The following is the purpose of a link:
- Give some background information.
- Identify a topic of interest
- Explain a concept or notion
- Provide additional resources for a particular topic.
The primary purpose of a link should be to increase traffic, with the consequent advantage of link value to search engines.
The practice of evaluating pages based on their link authority completely misses the objective. Because of its low “authority,” a valuable page should not be excluded from links.
EXTREMELY APPLICABLE AND TOPICALLY CONNECTED
Many of the methods used to determine whether or not a website is highly relevant are comparable to the authoritative tests used by search engines.
- Lookup a couple of the folks who are on the site using Google. Are they subject-matter experts in their field? Is there a social media presence for the site that is updated regularly?
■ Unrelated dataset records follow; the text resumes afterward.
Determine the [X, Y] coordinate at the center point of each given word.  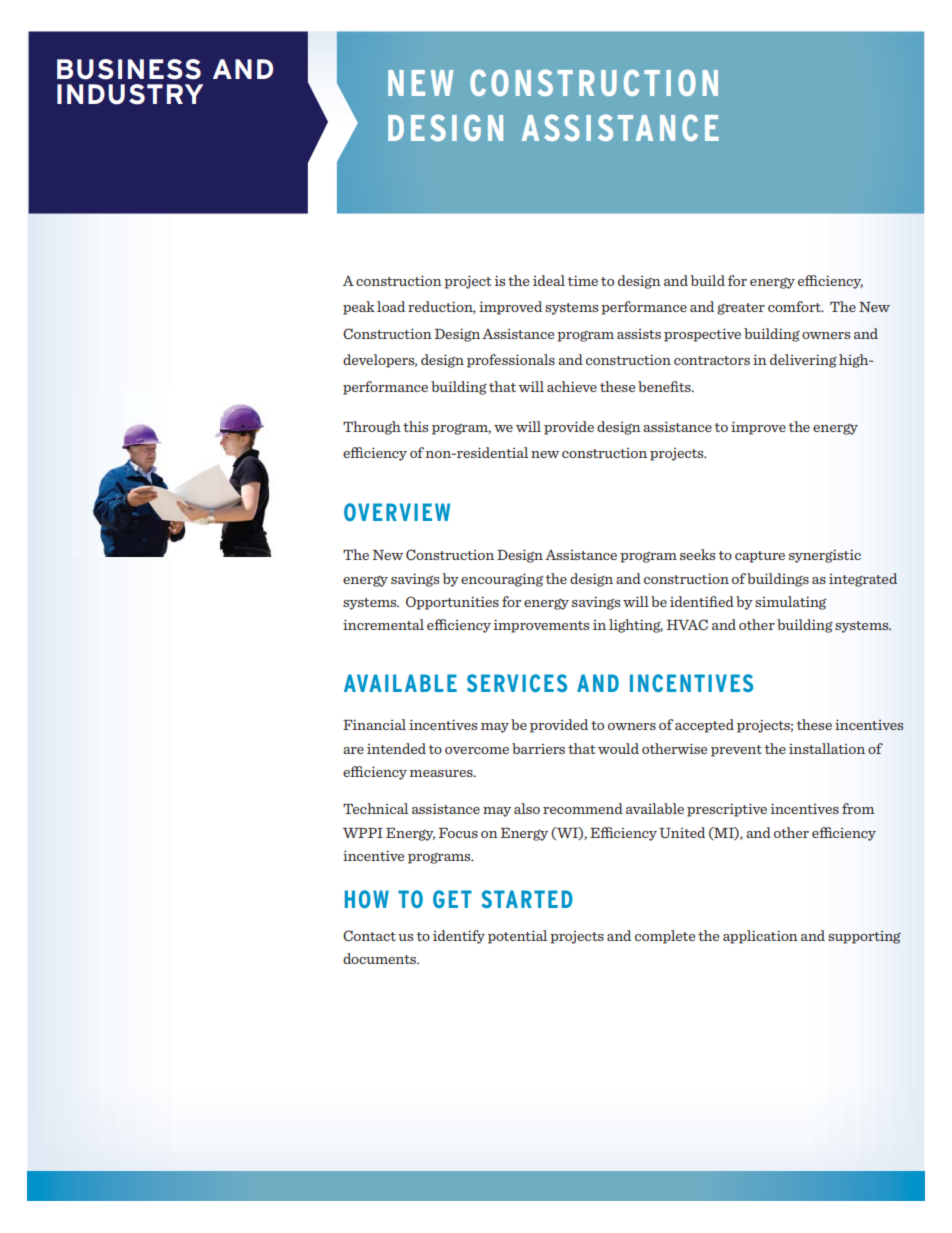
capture [760, 557]
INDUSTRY [130, 94]
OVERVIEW [397, 512]
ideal [549, 280]
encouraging [502, 580]
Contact [369, 936]
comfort [795, 306]
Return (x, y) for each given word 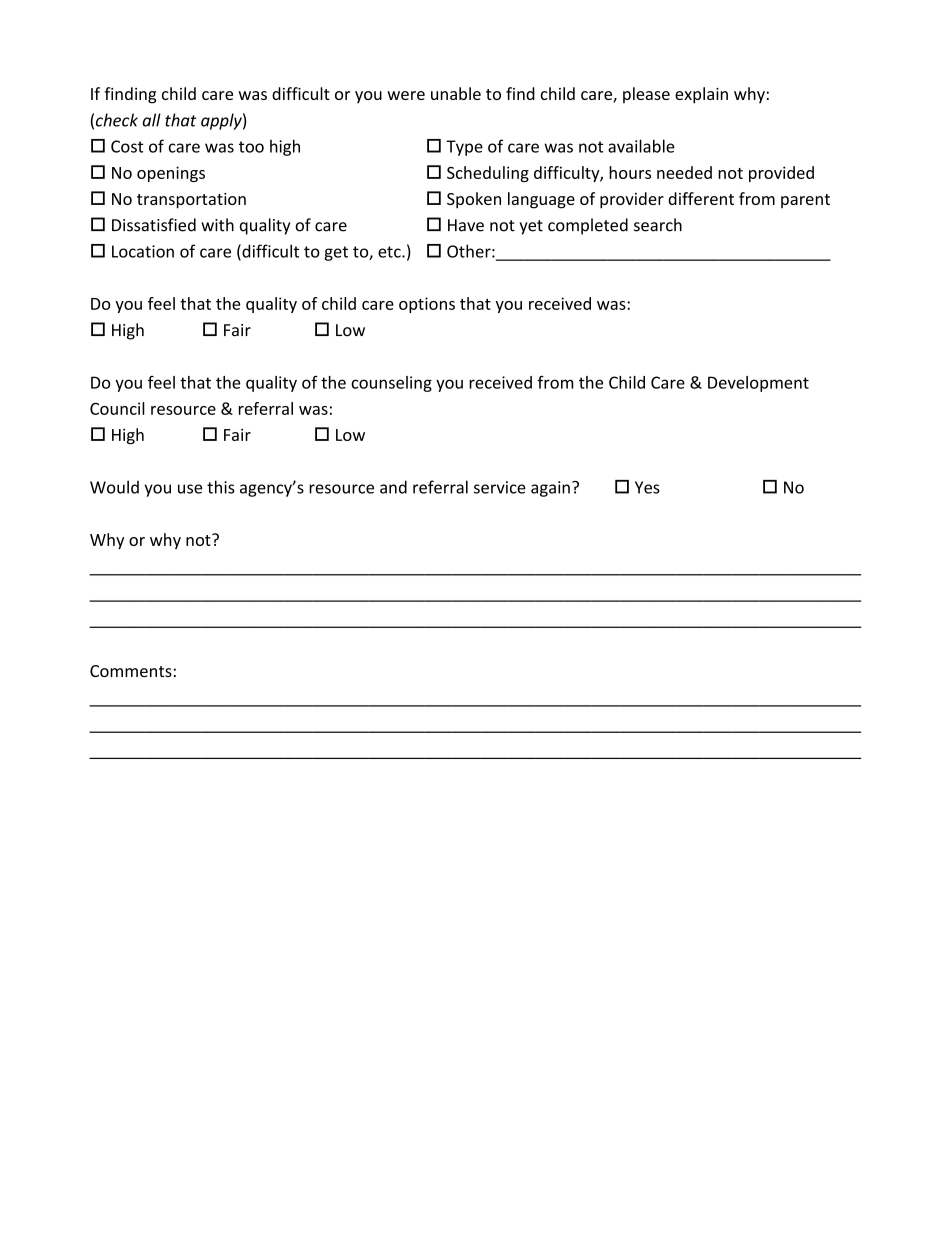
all (152, 120)
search (658, 225)
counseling (391, 384)
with (217, 225)
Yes (647, 487)
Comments (131, 671)
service (500, 487)
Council (117, 408)
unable (456, 93)
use (190, 489)
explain (701, 95)
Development (758, 384)
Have (466, 225)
- Test your sense of smell. You are aware of whether the website appears to be linked to what you are offering or not. Be completely honest with yourself. It is possible that women traveling will be shopping for stockings for their vacation, but there is no direct linkage between the two, and your stockings website will appear out of place on a local guide. Instead, look for a site that is focused on fashion.
- Search ‘Reviews’. Reviews can be found by searching for the site’s name and the word “reviews.” Is there a lot of negativities around the site? That can occasionally signal that, even though the site is highly important to your business, you do not wish to be linked with the organization in question.
- Test on the subject. If the site appears to be legitimate, are the publications or other content centered on a specific theme or series of topics? If so, what is the focus of the articles or other information? A common finding in this stage is that a website contains content on iPhone cases, prescription diet pills, and SEO tactics all in the same blog post. Typically, this is a strong indicator that the site is not particularly relevant and may even be deemed spam.
The tests described above will be useful, but keep in mind that even a site with no relevant content might occasionally generate a significant quantity of traffic for your site, particularly if the profile of the visitor is comparable.
Make an effort to place less emphasis on what defines a “good connection” and more emphasis on the concept of a classic cross-sell. If you can identify sites with a similar client profile to yours, as well as sites with a reasonable amount of link authority and some related content, you will almost always hit the jackpot. Even if the site itself does not affect your website’s ranking, it will increase the amount of traffic that comes to your site.